For better sleep, the simplest tip is to avoid caffeine, nicotine, alcohol and other chemicals that are capable of interfering with our sleep. It is a known fact that caffeine keeps you awake, so stay away from it a few hours before bedtime, as simple as that. Same goes for nicotine and alcohol.
#2. Sleep When you are Really Tired
Instead of struggling to sleep, why not just fall in to sleep, unaware. After all, that is the best kind of sleep. Struggle for sleep arouses frustration. So, if you are not asleep within 20 minutes or so, just get out of bed and do something relaxing, until you are truly tired and then sleep like a baby.
Staring at the clock across the wall when you are trying to sleep does not help at all. It increases stress which means sleep deprivation. If it’s in your habit then sleep at a place where you do not face the clock, or vice versa.

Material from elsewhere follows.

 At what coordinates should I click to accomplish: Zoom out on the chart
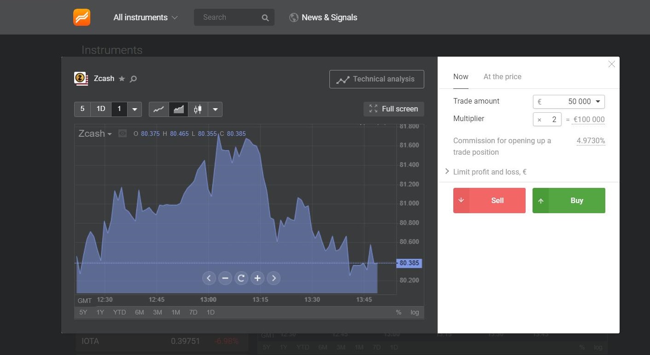(x=225, y=278)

Natural light cycle is good for your natural sleep cycle. So, sleep in a room where light can enter the room first thing in the morning. Let Sun make your job easier.
#5. Set Your Internal Clock and Avoid Sleepless Nights
If you sleep and wake-up at a fixed time, or time interval, your body will set an internal clock, which will help you fall asleep more easily on a daily basis. If you wake up at a fixed time every day, even if you couldn’t get enough sleep, means that you’ll fall even more easily into sleep, deeper and more sound than ever.
#6. Simple Rule- Early Nap or None at All
If you are having troubles falling asleep, then naps might be the culprit. Many people forget that naps are meant to be quick and short, and take long naps; resulting into no sleep at all at nights. To avoid this make sure that your nap is short and before 5 p.m.
#7. Light Evening Meals
Heavy dinner- a no-go for insomniacs. If you want to sleep peacefully, remember to have a light and healthy, yet fulfilling dinner (of course I wouldn’t suggest you to starve yourselves). Also, remember that dinner and bed-time should be several hours apart. Steer clear of foods that may cause indigestion, for your dinner.
#8. Fluid, Fluid, Fluid… Wait! Balanced Fluids
Balanced fluid intake is very important for your health. No wonder it is also important for your sleep cycle. Drink enough water to keep you from waking up, either due to thirst or for nature’s call.
#9. Exercise at the Right Time
If done at the right time, exercise can help you with many things, even falling asleep. Remember not to exercise right before going to sleep, as exercising produces stress hormones in our body. At least keep a gap of three hours between exercising and bedtime.
#10. Surroundings Matter
Turn your bedroom into a calm, serene place. Nothing says “sleep-well” like a quiet and dark environment.